### About this task
Having found the line containing "Where should I" in the records below, copy that line and each later one exactly, dropping pictures.

### Records for the exercise

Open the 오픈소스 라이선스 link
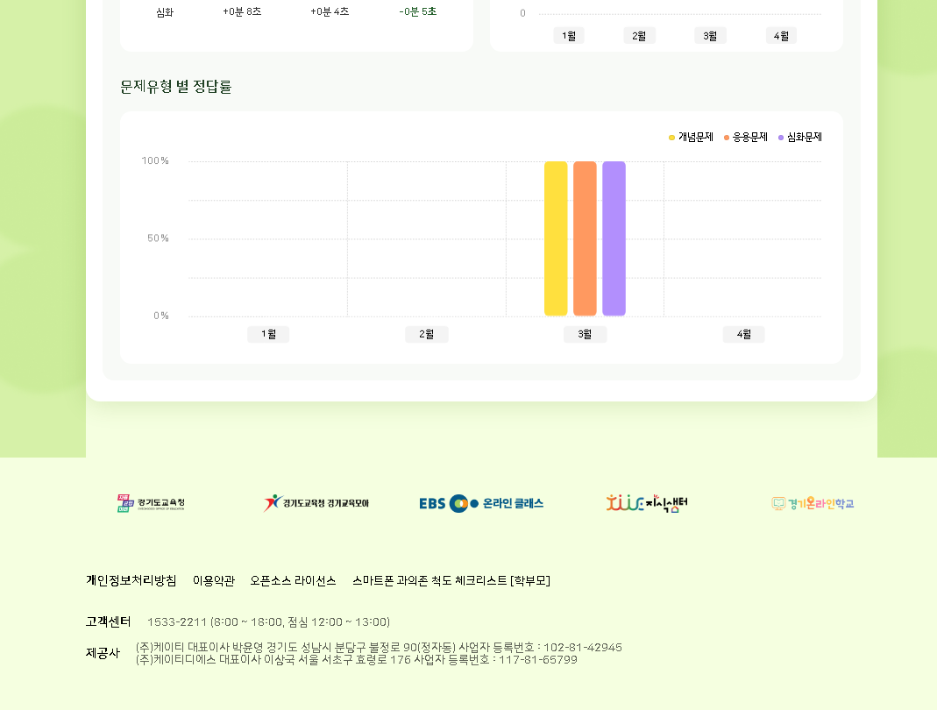Screen dimensions: 937x710 [x=293, y=580]
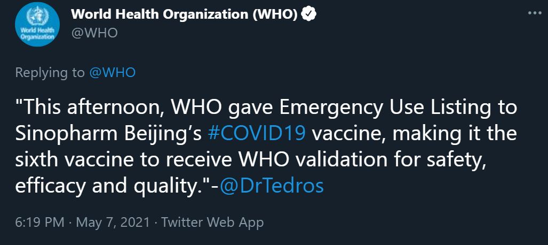Open the World Health Organization (WHO) display name
This screenshot has width=548, height=245.
click(x=184, y=14)
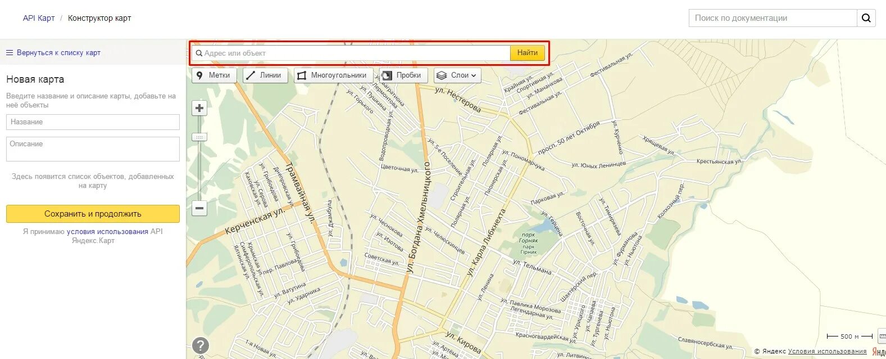Open the help question mark icon
Screen dimensions: 886x359
click(201, 345)
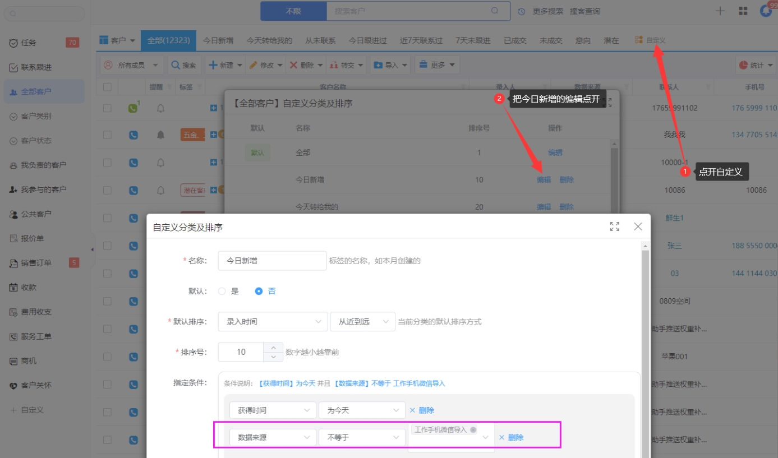This screenshot has width=778, height=458.
Task: Click the fullscreen icon of the edit dialog
Action: click(x=615, y=226)
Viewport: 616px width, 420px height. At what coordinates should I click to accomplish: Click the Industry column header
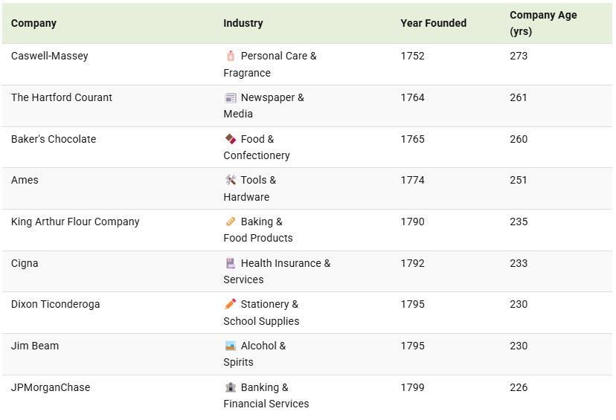point(243,23)
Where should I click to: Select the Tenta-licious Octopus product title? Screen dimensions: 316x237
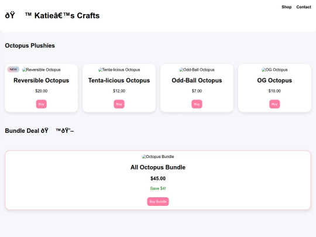click(x=119, y=80)
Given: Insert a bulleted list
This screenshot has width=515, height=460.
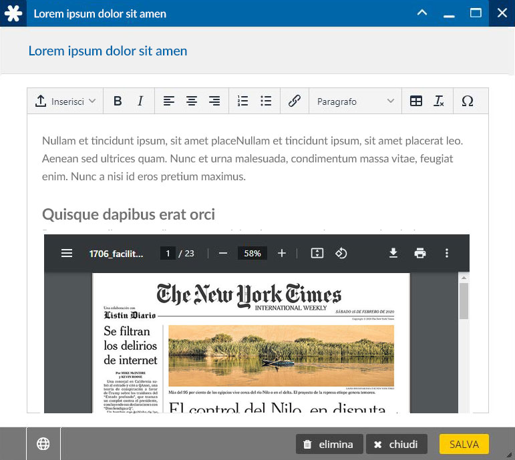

### Answer to the exercise
Where should I click to: Select the Tenta-licious Octopus product title? Screen dimensions: 316x237
click(x=119, y=80)
Given: Insert a bulleted list
This screenshot has width=515, height=460.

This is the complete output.